Visiting Israel as a German will never be a totally normal thing to do. Mostly because you do not know what to expect.
When I first visited two years ago for the start of the last Madonna tour, I was a bit nervous about people’s reactions.
And I would have understood if people acted weird, or would not talk to you, I expected it outright.
After all, I am surrounded by people who survived the holocaust, or lost all their family members, their homes, or are children and grand children of them.
Truth is, my fears were totally unjustified. The welcome on both trips has been warm and loving… People might hear the accent and ask where I’m from, if I say Germany, they shoot back: Berlin? I love Berlin! I have so many friends there…
Indeed, Berlin seems to be the place to go for young Israelis, to work, explore… It’s a great new development, and encouraging.
People are always friendly and ask what I do, where I lived, not once have I heard or felt any negative or reserved reaction. It is an enormously generous attitude, and it sure was not easy to get there.
Sure, no one mentions it much, either. It’s like ‘Don’t mention the war!’. They don’t ask what my great-grandparents and grandparents did, and I can’t ask them right away if they lost someone in the holocaust (the question rather being: how many people, not if…)
Sure enough, the holocaust pops up from time to time, but weirdly not more often that in my normal life.
To say the truth, I cannot remember any day where the war, Hitler or the holocaust have not found their way into my day. I do read a lot of newspapers and books, there’s simply no way not to be confronted with it. And maybe my antennas are tuned in, too.
I have to admit, it sometimes exhausts me. I want to honor the memory, but it can be mentally draining, when I find myself in yet another discussion about Hitler… and knowing it will never go away.
And knowing that it should not go away, because we need to remember what happened, be alert, know the mechanisms, and defend freedom and human rights, every single day.

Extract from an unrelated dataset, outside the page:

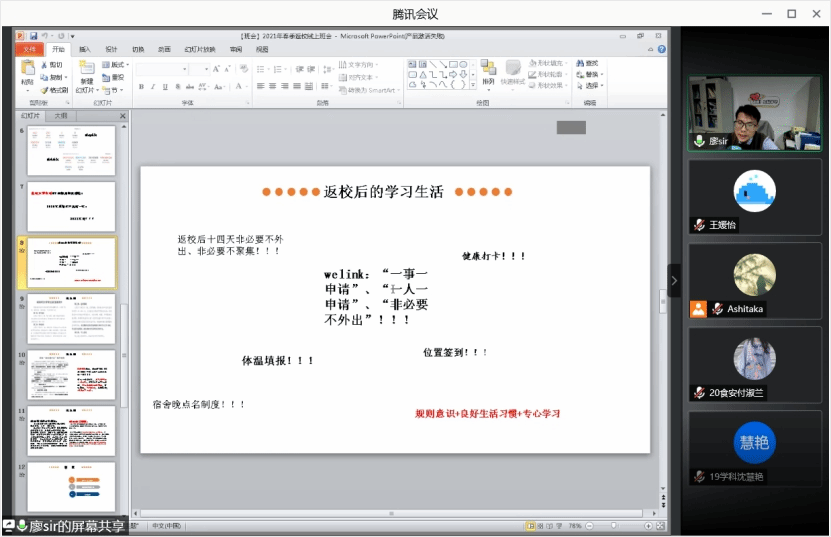Apply bold with the B icon
This screenshot has width=831, height=537.
141,87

I realize, it is mostly in my head, especially in Israel. When I see old people I sometimes wonder: Are you a survivor? Have you lived in a camp? Have you lost all your family…?
The other day, I helped an older lady get her even older mother walk up a few stairs to the house across, and carried the wheelchair up a few steps. I inadvertently scanned her arms for a tattooed number. I am not sure what would have happened had I seen one. I fear the day…
It might sound weird, but I guess I want to see and meet survivors, and meet their children… It’s like a testament that inhumanity didn’t win, if only a few survived, and they lived, and their families are alive.
Being born in 1975, two generations after, I have no personal guilt. And yet what I sometimes wish for is forgiveness, on some level I cannot explain.
Maybe I should see the warm welcome here by everyone as a sign of that, from my new Israeli friends, from people I meet at the beach or while shopping, in a bar or on the street.
Still, I’ll visit Yad Vashem on this trip, and especially honor those who managed to help and save someone. To remember that resistance and help was possible, even on the smallest, personal scale, and that it made all the difference.